╭──

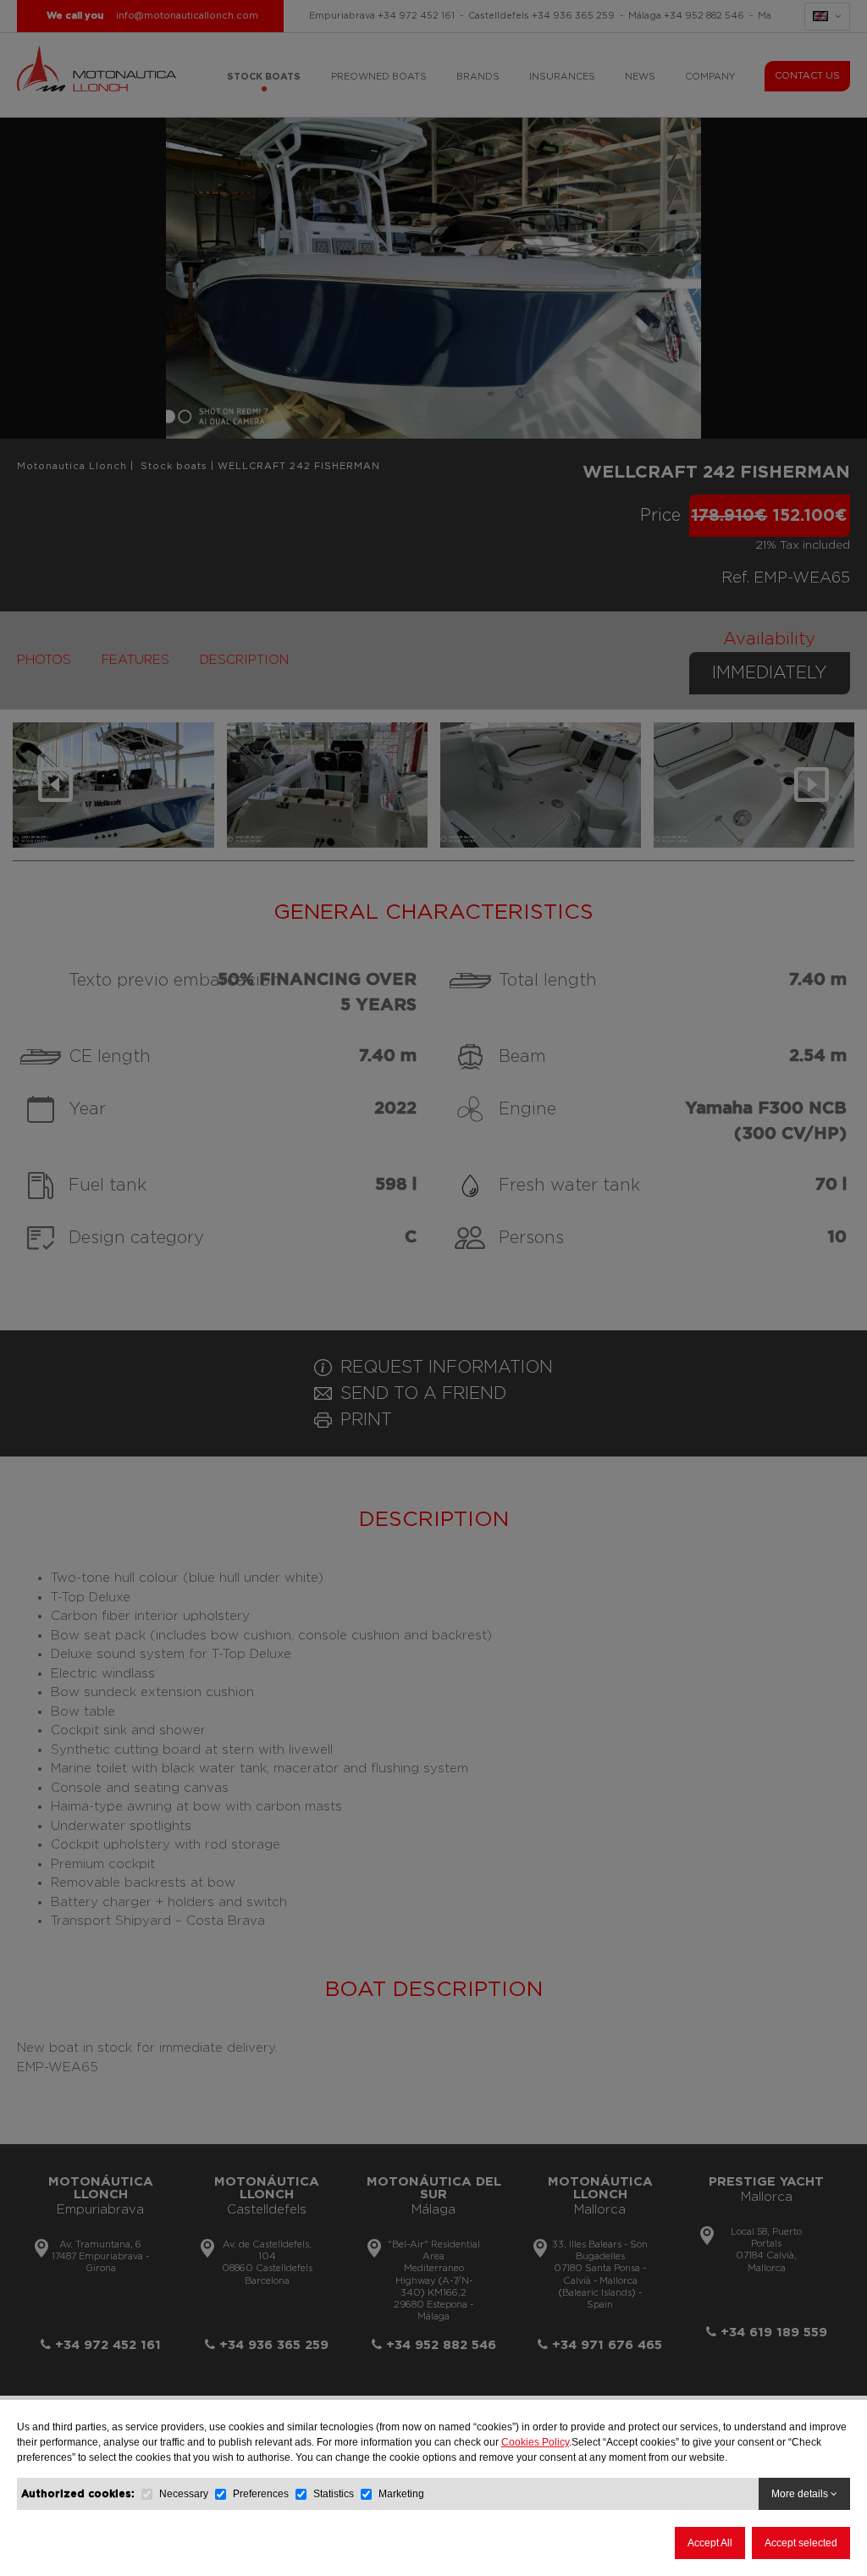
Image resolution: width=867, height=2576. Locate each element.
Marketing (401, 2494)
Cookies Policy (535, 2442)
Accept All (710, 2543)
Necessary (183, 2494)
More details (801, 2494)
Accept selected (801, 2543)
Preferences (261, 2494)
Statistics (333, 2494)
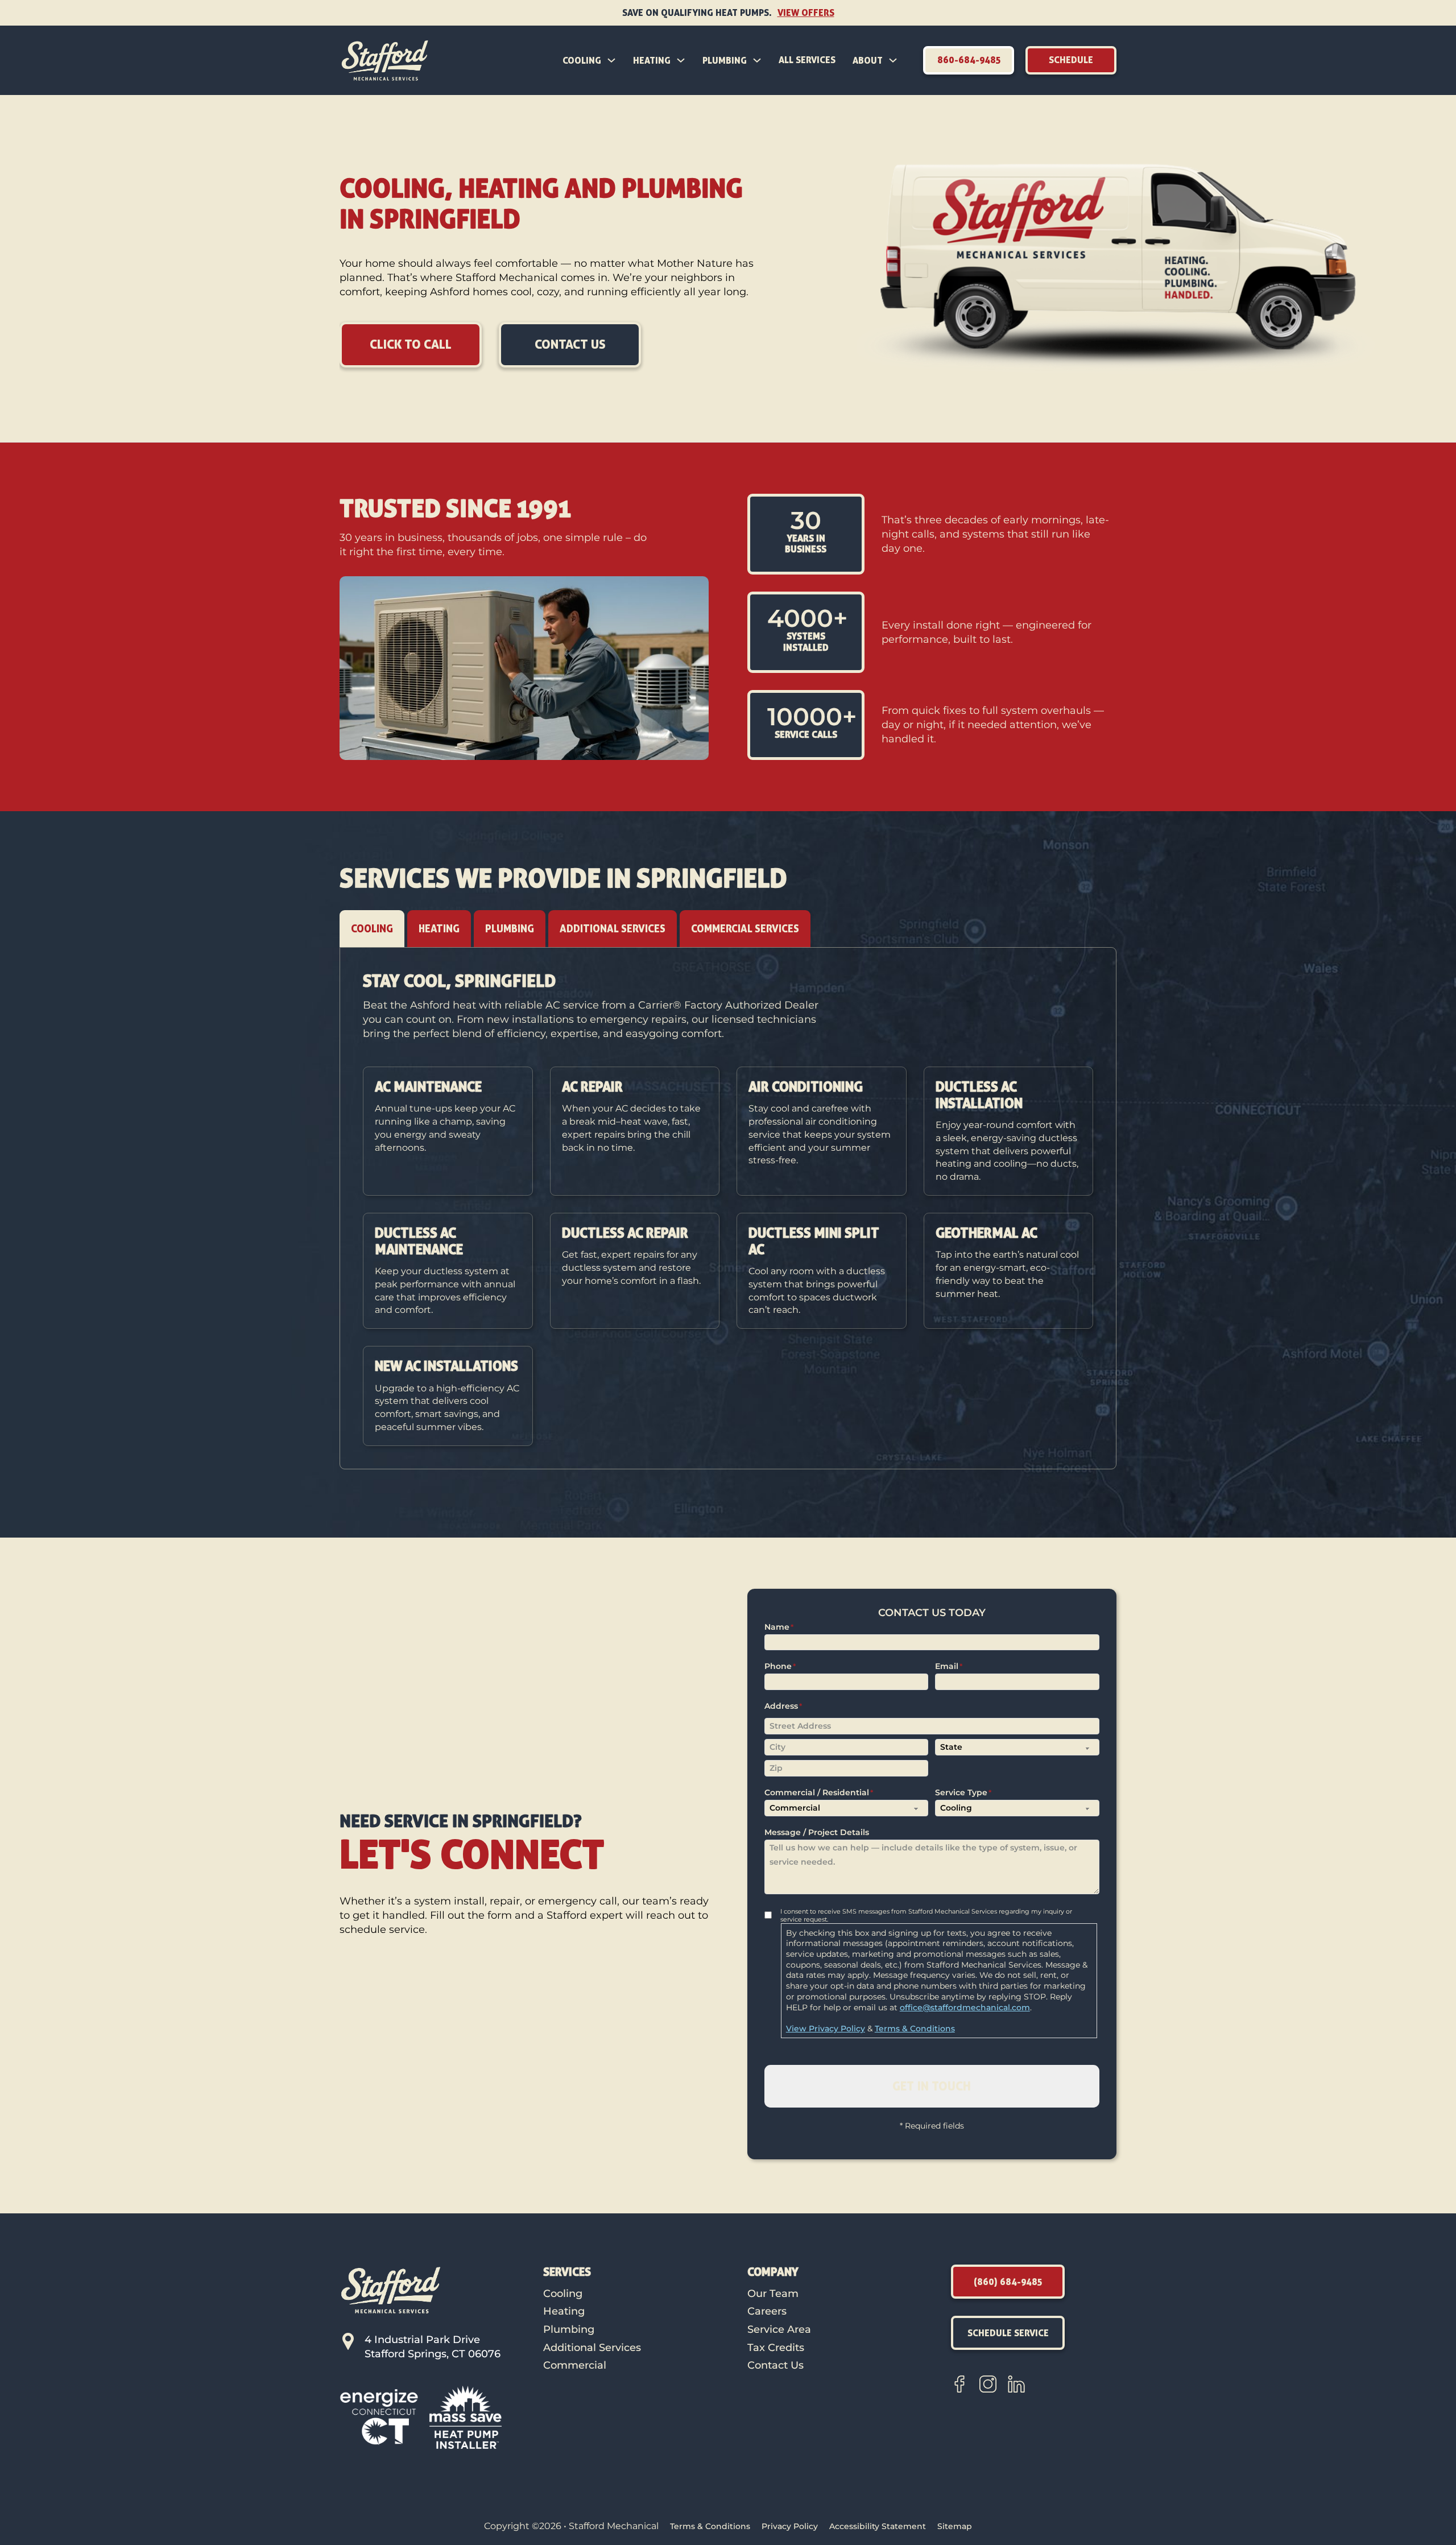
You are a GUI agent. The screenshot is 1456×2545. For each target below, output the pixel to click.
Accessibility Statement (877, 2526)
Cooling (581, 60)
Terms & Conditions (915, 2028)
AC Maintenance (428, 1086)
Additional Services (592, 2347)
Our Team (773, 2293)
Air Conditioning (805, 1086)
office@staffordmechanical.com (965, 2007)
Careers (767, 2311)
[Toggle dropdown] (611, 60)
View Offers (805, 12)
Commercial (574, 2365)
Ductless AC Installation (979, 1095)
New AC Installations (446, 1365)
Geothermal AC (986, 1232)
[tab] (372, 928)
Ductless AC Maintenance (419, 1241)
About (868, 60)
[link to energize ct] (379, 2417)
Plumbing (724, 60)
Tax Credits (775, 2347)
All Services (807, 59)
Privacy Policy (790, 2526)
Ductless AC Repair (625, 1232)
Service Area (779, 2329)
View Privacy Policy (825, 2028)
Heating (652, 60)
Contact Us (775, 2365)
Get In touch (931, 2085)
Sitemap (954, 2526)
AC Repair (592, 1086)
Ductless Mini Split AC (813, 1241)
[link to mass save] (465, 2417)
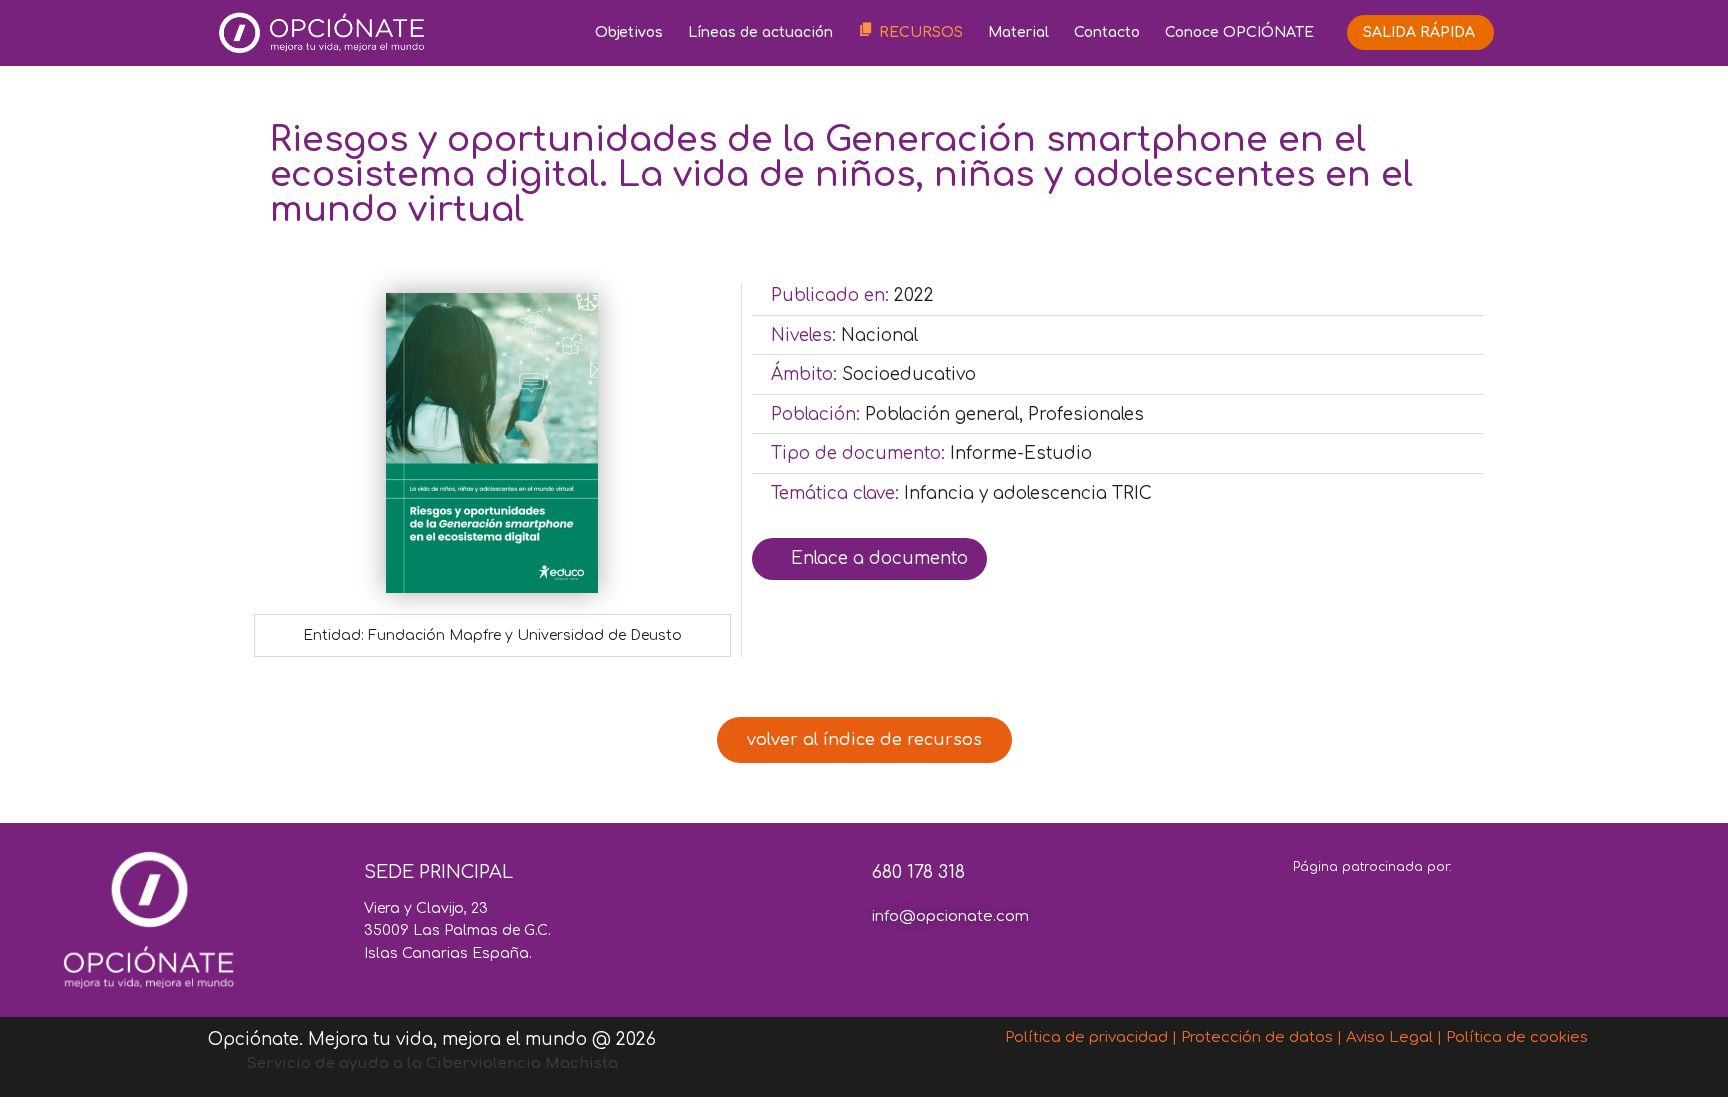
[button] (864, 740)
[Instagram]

╰──

**REQUIREMENT**
Every line of the material above that has the string "each" needs pulling out.

**FINISHED EXERCISE**
Image resolution: width=867, height=2576. Locate each element.
You are a GUI agent. The screenshot is 1456×2545. For each target below, output the pixel to click.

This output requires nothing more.